A software engineer named Robert Heaton has discovered a WhatsApp vulnerability that could allow a person to spy on another’s WhatsApp activity. While the exploit can’t be used to see the content of the messages, it could be used to identify when people are likely to be messaging each other, and when WhatsApp users are asleep.

The exploit can be achieved using an online computer and Chrome extension containing only four lines of JavaScript, and it works thanks to WhatsApp’s usage of its online status indicator. By tracking when a person is online over an extended period, you can make some pretty good guesses about the times that they go to bed, and by looking at the figures from two contacts, you could potentially work out when they are messaging each other.

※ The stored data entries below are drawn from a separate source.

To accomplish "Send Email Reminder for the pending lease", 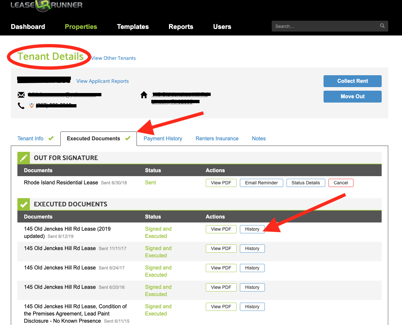I will coord(261,183).
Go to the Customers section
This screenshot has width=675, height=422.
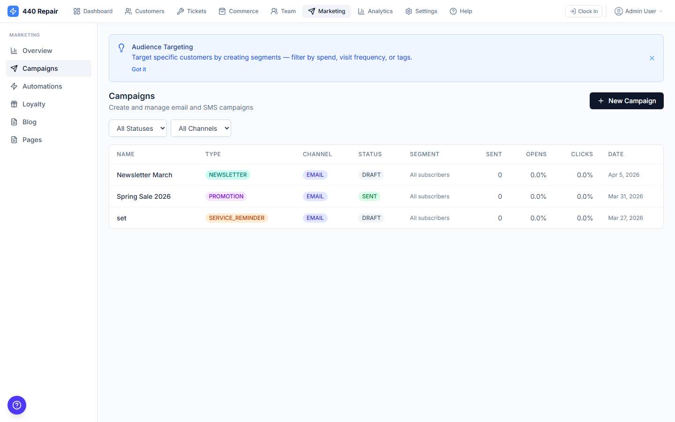pos(144,11)
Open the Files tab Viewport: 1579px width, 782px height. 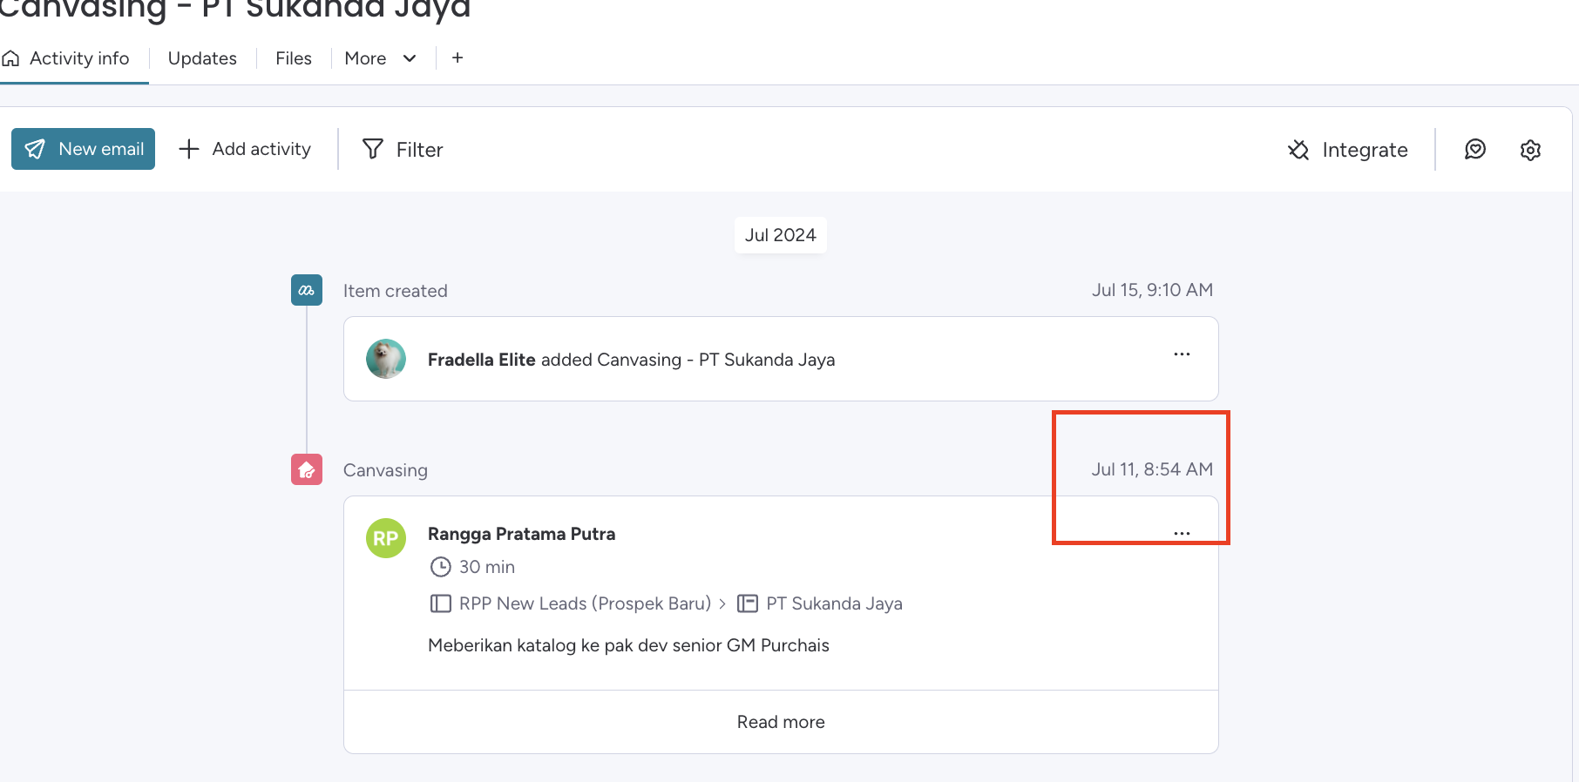(x=293, y=58)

What’s potentially even more worrying is that the vulnerability isn’t unique to WhatsApp, either: someone has previously done basically the same thing with Facebook.

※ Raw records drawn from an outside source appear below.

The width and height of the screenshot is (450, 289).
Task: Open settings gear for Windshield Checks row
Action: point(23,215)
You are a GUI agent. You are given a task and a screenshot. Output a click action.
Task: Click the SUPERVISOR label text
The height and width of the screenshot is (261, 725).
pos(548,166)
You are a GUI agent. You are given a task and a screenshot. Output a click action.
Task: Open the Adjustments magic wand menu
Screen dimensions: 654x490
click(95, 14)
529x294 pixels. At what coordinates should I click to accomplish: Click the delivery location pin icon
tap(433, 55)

While knowing that two people are communicating without knowing what’s being said may sound unalarming — tantamount to watching a couple talking over coffee through a sheet of glass, perhaps — there are some troubling implications. What if, for example, a person suspects that their partner is cheating on them with someone who they frequently message? What if they want to know when that person is usually in bed asleep, too?

Of course, I’m not suggesting that this nightmare scenario is destined to happen, and the seriousness of the situation is up for debate; theoretically, you could just sit on WhatsApp watching for when two people come online to start making some guesses without prolonged activity monitoring.

Regardless, Heaton has highlighted another way in WhatsApp’s billions of users offer up personal information simply by using the product — and how they’re doing so when WhatsApp could seemingly just allows users to turn off the Online status symbol to instantly quash it.